Our dataset covers endowments which manage more than $100 million in assets and have electronically filed Form 990 or Form 990-PF from 2016 through the 2024 tax year. The tax filing dates covered in this report are dictated by the IRS’s disclosure schedule, a handful of 2025 filings available at time of writing. Our final sample includes over 2,500 foundations and endowments managing an estimated $1.76 trillion through 2024, after a number of modifications to the full dataset as elucidated below. The fuller dataset is available to clients of Nasdaq eVestment’s Peer Benchmarking solution.

The primary goal of this piece is to investigate endowments with regular and meaningful investment activity. The first modification we make to the dataset is to set an asset threshold, specifically at $100 million. However, we do keep the full historical records of any entity that crosses the $100 million threshold at any point in the 2016 to 2024 tax periods. Secondly, university endowments are removed from the sample set as we seek to investigate non-higher education endowment performance – this is a sizeable marginal reduction with over 1,000 entities removed.
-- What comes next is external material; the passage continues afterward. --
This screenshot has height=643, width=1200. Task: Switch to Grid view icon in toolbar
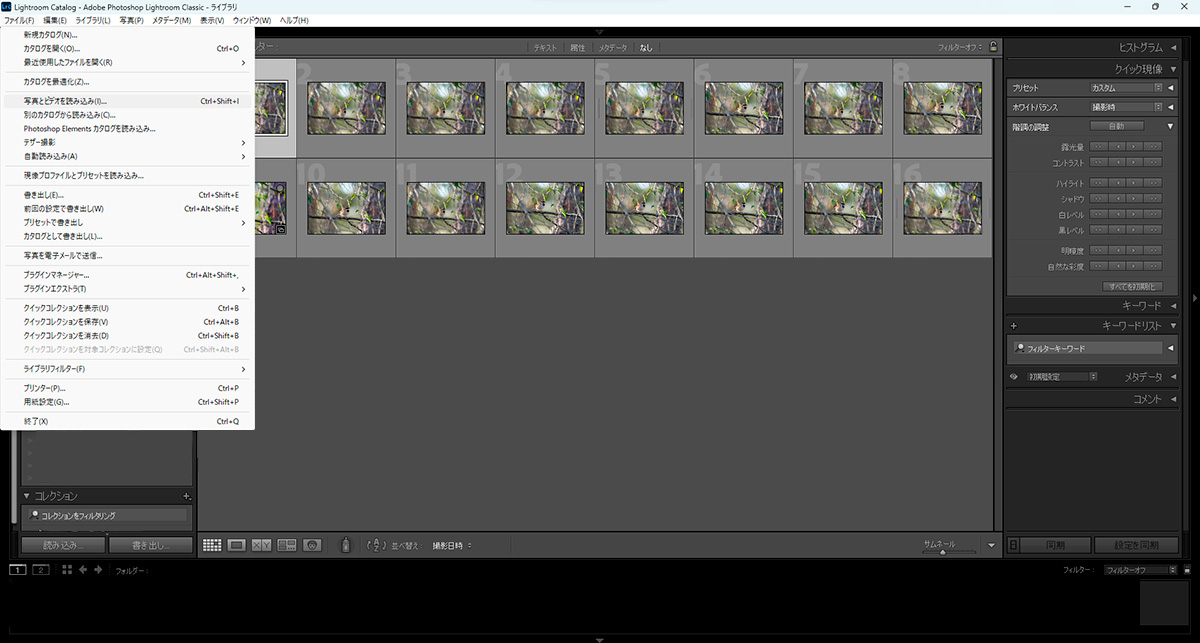(x=212, y=545)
The last systematic modification we make to the dataset involves the estimation of endowment investment performance. The precise methodology is discussed in the following sections, but for the purposes of triangulating our desired sample set, we remove endowments with irregular performance. There exist instances in which contributions or distributions, as well as endowment liquidations, produce performance estimates which do not reflect investment returns – these are removed from our sample. Further reductions in the sample have relatively minor impacts including duplicative entries and cases in which end-of-year assets do not balance out against beginning-of-year assets and reported income and expenses.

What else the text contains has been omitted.